Plusieurs années aprÚs, une liste récapitulative paraßtra dans notre magazine national (QSO avril 1935, p.66)
A partir du 1er septembre 1937, l’I.A.R.U. limita l’attribution des certificats W.A.C. aux seuls titulaires d’une autorisation officielle d’émission.Âč
« En concordance avec les nouvelles rĂšgles Ă©dictĂ©es par l’IARU en la matiĂšre, le ‘WAC’ ne pourra plus ĂȘtre accordĂ© qu’aux seuls Ă©metteurs porteurs du diplĂŽme de radio-opĂ©rateur privĂ©, titulaires d’un indicatif et d’une autorisation officiels. » (QSO aoĂ»t 1937, p.155)
Les annĂ©es 1937 et 1938 voient littĂ©ralement exploser le nombre de certificats W.A.C. dĂ©cernĂ©s : 803 en 1937 ÂČ et 958 en 1938 ! (QST avril 1939, p.59)

MalgrĂ© cette croissance, le ‘W.A.C.’, dont l’obtention constituait une vĂ©ritable prouesse dans les premiĂšres annĂ©es de son existence, perd peu Ă  peu de son lustre.
Citons ON4EY, Marcel Dupuis dans le ‘QSO’ de janvier 1939 :
« La technique de l’émission Ă©volue si rapidement, que chaque jour de nouveaux records de trafic sont battus. Le ‘WAC’, lors de sa crĂ©ation, Ă©tait un tour de force. Aujourd’hui prĂšs de 2000 amateurs ont travaillĂ© les 6 continents. »
Les ‘DX-men’, ‘in order to gain some small symbol of accomplishment’, recherchent de nouveaux dĂ©fis ! WAS, WAZ, DX-Century ClubÂł voient le jour. Les rĂ©sultats, publiĂ©s chaque mois dans ‘QST’, Ă  la grande fiertĂ© de leurs titulaires, crĂ©ent une vĂ©ritable Ă©mulation. Notre bon vieux ‘W.A.C.’, devenu trop facile Ă  rĂ©aliser, sombre peu Ă  peu dans l’oubli !

Georges Neelemans, ON4FT, membre d’honneur du RĂ©seau Belge nous livre son avis en septembre 1939 :

« La dĂ©livrance des diplĂŽmes WAC phone et CW dont j’assume momentanĂ©ment la charge, va bon train. (
) Puis-je, Ă  titre tout Ă  fait personnel, donner mon avis Ă  ce propos ? C’est que cela est fort bien et que tous ces Oms mĂ©ritent de petites fĂ©licitations mais que franchement, au point oĂč en est arrivĂ©e la technique de l’amateurisme, le fait de travailler tous les continents d’un endroit quelconque en Europe avec une installation normale, disons de 50 watts, ne constitue plus un exploit, en CW principalement. (
) Je ne dis ceci nullement pour dĂ©courager les Ă©metteurs et surtout les dĂ©butants, mais les choses ayant Ă©voluĂ©es depuis une dizaine d’annĂ©es, l’A.R.R.L. devrait changer son fusil d’épaule et se limiter Ă  la dĂ©livrance de certificats pour de rĂ©elles prouesses, comme l’est et le reste la plus rĂ©elle de toutes : le nombre de pays travaillĂ©s. Le DX Century Club est vraiment un beau brevet d’amateurisme. (
) Les 40 zones sont Ă  mon sens une autre fort belle trouvaille. (
)(QSO septembre 1939, p.763)

○ ○ ○ ○ ○

**Liste des exercices:**
1. Répondez à ces questions sur le texte consacré au certificat W.A.C. :
(a) À partir de quelle date l'I.A.R.U. a-t-elle rĂ©servĂ© ce certificat aux seuls titulaires d'une autorisation officielle d'Ă©mission ?
(b) Combien de certificats W.A.C. ont été décernés en 1938 ?
(c) Quelle puissance Georges Neelemans donne-t-il pour une installation normale ?
2. Dans le texte consacré au certificat W.A.C., résumez sous forme de liste le paragraphe commençant par « Les ‘DX-men’ ».

**Données fournies:**
○ ○ ○ ○ ○

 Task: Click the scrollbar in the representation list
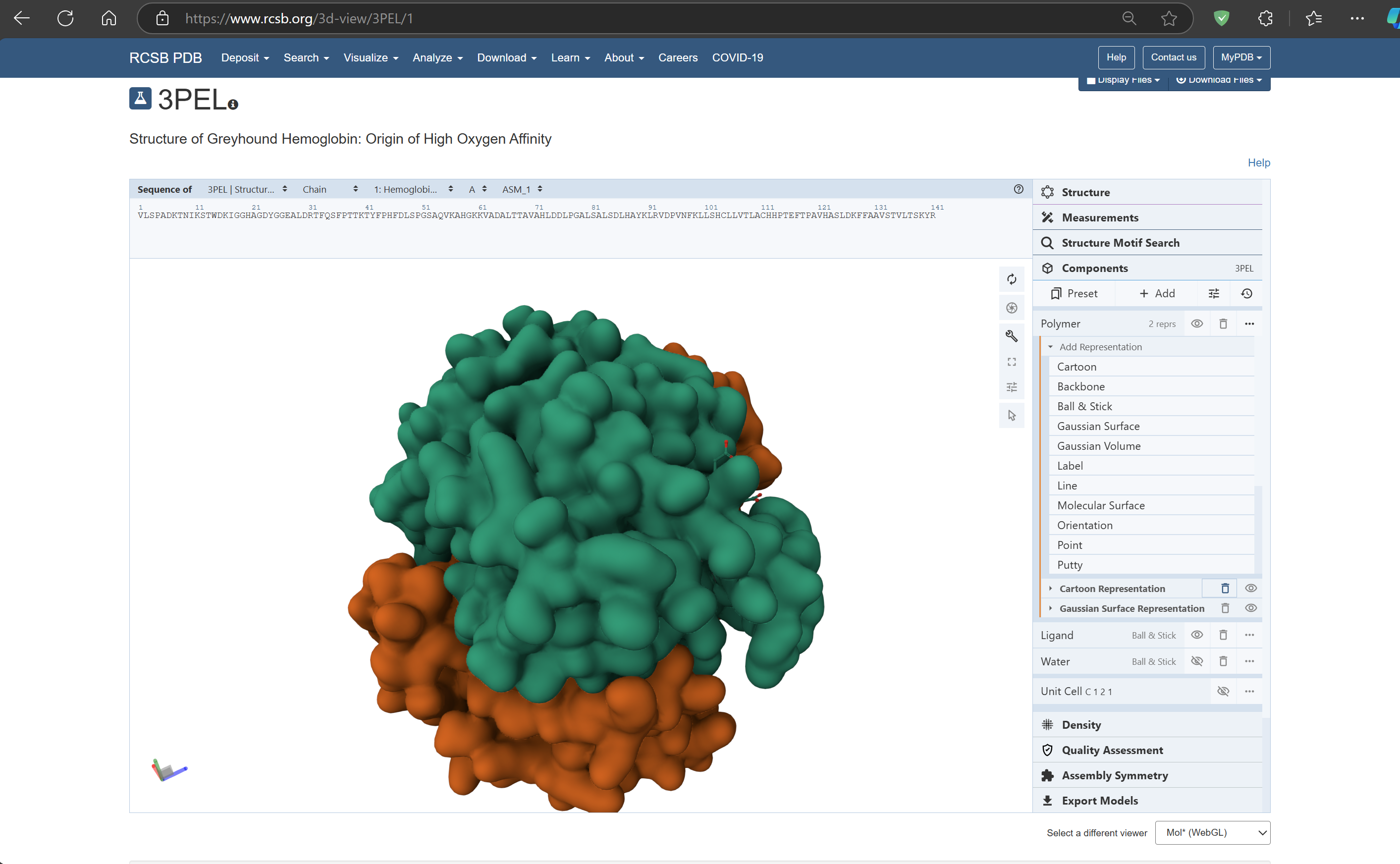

○ ○ ○ ○ ○

**Les réponses:**
1.
(a) À partir du 1er septembre 1937.
(b) 958.
(c) 50 watts.

2.
- Les DX-men recherchent de nouveaux défis.
- Le WAS, le WAZ et le DX-Century Club voient le jour.
- Les résultats, publiés chaque mois dans QST, créent une véritable émulation.
- Devenu trop facile à réaliser, le W.A.C. sombre peu à peu dans l'oubli.